Originally laid down by the Newport News Shipbuilding Company as the Seal, the USS G-1 was an early submarine that never saw combat; instead, she was used primarily for training and scientific experimentation. One of four G-class subs, the G-1 was 161 feet long and could travel at 14 knots (16 mph) at the surface and 10 knots (12 mph) while submerged. She was launched in February 1911 and given her first commission on October 28, 1912.
Service in the Atlantic
After commissioning, the G-1 performed various training exercises in Long Island Sound and Narragansett Bay, once diving to a then-record-breaking depth of 256 feet. Despite this, she was placed in reserve until February 6, 1915, when she was give full commission and sent to the coast of Virginia to join the Third Division of the Atlantic Fleet Submarine Flotilla.

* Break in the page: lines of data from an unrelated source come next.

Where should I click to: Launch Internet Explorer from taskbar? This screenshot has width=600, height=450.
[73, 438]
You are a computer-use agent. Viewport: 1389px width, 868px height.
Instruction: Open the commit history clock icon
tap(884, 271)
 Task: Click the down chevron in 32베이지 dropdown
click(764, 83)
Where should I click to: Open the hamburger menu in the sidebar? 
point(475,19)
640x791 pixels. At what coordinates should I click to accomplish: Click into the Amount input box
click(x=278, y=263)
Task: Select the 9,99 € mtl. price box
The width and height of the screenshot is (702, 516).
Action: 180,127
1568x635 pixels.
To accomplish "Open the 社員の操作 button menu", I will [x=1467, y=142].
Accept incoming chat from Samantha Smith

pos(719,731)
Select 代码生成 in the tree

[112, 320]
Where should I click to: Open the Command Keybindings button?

Though the G-1 featured improved performance from her predecessors, submarine technology was advancing rapidly, and the G-class boats had been shown to roll and spring leaks in heavy seas. In April of 1915, Rear Admiral Yates Stirling, Jr., announced that the G-class vessels were unsuitable for military combat, and should instead be used for scientific or training purposes.
In this capacity, the G-1 worked as a school ship at Newport, Rhode Island. She ran training cruises and performed practice attack runs. At the beginning of 1917, she and her crew relocated to New London, Connecticut, serving at the new Submarine Base and Submarine School there. As the U.S. entered World War I, the G-1 tested detector equipment and submarine nets for use in combat.
In 1919, after failing an inspection, the USS G-1 was taken out of service. She was decommissioned and stripped of useful parts on March 6, 1920, and a little more than a year later, she was towed to Narragansett Bay and sunk by experimental depth charge attacks.
Asbestos in Navy Ships
Although an essential component of the naval fleet, especially throughout conflicts of the last century, submarines also pose a lasting health risk to soldiers serving on them. However, these risks extend beyond the inherent dangers that existed while operating the vessels during military conflicts. Unfortunately, products containing asbestos were also common aboard submarines because of the material’s high resistance to heat and fire. Despite its value as an insulator, asbestos fiber intake can lead to several serious health consequences, including mesothelioma, a devastating cancer without cure. Furthermore, the enclosed environment of submarines put servicemen at an even higher risk of exposure. Current and former military personnel who came into contact with or served on submarines should seek immediate medical attention in order to detect possible health consequences associated with asbestos exposure.